Go-it-alone threat to ‘family of schools’
Education chief warns that RC plan to set up multi-academy trust ‘is jump into the unknown’
21 July, 2017
Cllr Joe Caluori: ‘There’s some risk’
PLANS to bring all Catholic schools in Islington and Camden together under one academy trust have put the Diocese of Westminster at loggerheads with Town Hall chiefs and teaching unions.
Currently, the borough’s eight Catholic primary schools and its secondary school, St Aloysius, are part of Islington Council’s family of schools. But the Diocese has drawn up plans to bring them together under a 19-school, multi-academy trust with Camden schools.
The rationale is to provide more financial security, to improve structures that support “vulnerable” schools, to help them “work better together”, and to “strengthen Catholic mission”, said John Paul Morrison, director of education at the Diocese.
“There’s [currently] no consistency in the support for our schools,” he told the Tribune. “We want to protect, secure and develop Catholic education, and to work more in collaboration with each other.
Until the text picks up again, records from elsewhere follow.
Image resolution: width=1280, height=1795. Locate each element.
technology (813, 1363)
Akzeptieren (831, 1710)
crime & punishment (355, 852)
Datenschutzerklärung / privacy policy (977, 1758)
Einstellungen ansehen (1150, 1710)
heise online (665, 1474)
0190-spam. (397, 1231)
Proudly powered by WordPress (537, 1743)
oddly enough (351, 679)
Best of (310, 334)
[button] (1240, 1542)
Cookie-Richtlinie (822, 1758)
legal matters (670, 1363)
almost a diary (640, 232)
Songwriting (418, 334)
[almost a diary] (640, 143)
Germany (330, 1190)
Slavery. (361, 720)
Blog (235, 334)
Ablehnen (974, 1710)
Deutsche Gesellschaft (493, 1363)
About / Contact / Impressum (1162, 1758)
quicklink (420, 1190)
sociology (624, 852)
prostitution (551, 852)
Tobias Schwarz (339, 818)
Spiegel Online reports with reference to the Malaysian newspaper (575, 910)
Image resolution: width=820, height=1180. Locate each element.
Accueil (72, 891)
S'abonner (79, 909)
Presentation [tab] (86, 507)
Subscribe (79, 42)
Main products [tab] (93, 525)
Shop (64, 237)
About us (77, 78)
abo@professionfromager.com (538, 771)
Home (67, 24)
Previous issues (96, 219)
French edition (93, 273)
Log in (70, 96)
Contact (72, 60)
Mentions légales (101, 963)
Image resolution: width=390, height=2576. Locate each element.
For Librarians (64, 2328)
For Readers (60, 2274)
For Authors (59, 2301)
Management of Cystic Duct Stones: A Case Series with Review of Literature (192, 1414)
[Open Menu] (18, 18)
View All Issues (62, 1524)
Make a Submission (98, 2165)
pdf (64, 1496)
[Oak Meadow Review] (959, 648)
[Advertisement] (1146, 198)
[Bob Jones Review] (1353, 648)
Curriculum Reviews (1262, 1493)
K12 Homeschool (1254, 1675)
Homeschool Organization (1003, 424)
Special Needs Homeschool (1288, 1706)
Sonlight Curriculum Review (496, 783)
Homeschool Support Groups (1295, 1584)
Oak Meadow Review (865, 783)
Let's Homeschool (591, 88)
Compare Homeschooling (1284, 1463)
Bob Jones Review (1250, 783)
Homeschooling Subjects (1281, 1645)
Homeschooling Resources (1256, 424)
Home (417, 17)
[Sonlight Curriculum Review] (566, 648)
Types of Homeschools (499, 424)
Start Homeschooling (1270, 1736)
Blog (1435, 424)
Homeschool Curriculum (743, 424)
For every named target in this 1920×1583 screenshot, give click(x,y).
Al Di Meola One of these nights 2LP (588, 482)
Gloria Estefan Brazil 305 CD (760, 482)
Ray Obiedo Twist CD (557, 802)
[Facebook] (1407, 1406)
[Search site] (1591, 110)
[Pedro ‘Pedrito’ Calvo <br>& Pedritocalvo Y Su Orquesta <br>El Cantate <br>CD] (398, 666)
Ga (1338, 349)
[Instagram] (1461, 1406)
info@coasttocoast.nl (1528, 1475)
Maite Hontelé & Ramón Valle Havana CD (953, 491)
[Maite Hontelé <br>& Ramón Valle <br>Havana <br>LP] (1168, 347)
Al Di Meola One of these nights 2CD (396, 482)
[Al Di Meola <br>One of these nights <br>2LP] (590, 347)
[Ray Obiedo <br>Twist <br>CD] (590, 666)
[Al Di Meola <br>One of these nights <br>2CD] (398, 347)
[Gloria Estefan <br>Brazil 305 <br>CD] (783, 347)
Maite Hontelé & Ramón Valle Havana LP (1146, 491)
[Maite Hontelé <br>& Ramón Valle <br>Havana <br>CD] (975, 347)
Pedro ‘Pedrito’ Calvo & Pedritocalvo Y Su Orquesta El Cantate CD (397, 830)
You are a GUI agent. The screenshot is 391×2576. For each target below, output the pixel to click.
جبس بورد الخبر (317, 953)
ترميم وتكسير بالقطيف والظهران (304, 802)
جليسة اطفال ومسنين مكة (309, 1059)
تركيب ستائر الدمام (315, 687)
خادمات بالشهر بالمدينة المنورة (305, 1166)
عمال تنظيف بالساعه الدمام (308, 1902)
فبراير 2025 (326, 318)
“[Within a multi-academy trust] we’d have far more control over finances and future planning of our schools. It’s about high-quality governance, whether schools are safe and secure.”
Mr Morrison said the advantage of becoming a multi-academy trust was partly financial – it would get full state funding instead of the current 90 per cent and would not have to pay VAT.
But the proposals have not been welcomed by the Town Hall, which said the move was risky and would undermine the cohesion of education in Islington.
Education chief Councillor Joe Caluori said: “It’s a jump into the unknown and I don’t think parents would want it. If I were a parent I would be asking: ‘What is the advantage of academising? How would it make results better? How would it bring in more finance?’
“There’s a danger if they don’t behave like our community of schools, there’s some risk there because we have a really good record of school improvement. Does the Catholic Diocese have a better record than Islington? I don’t think they do.”
Councillor Osh Gantly, a governor at Sacred Heart Primary School in Holloway, added: “The Diocese are pushing it very hard but I honestly don’t believe it’s in the best interests of the pupils. We’ve got a good track record locally of running schools. Who is to say that academy status is more stable than local authority-funded schools?
“If more and more schools leave the borough family it will become harder and harder and will inevitably lead to cutbacks.”
The National Union of Teachers (NUT) is also opposed. Tony Buttifint, secretary of Islington NUT, said the proposals would see a “reduction in local accountability and control” and were likely to lead to job losses.
“Neither in the Academy Strategy and policy nor in Cardinal Nichols’ [Archbishop of Westminster] response to specific questions posed by NUT are there any guarantees over pay and conditions or job losses,” he said.
Mr Buttifint added that there was “no evidence whatsoever” that multi-academy trusts improved educational outcomes for children.
If the plans go ahead, the multi-academy trust would have a chief executive and board, while schools would retain the same headteachers and governing boards.
The final decision rests with each school’s board of governors. Schools are expected to decide in the new academic year whether they want to join the multi-academy trust or remain part of the Islington family of schools.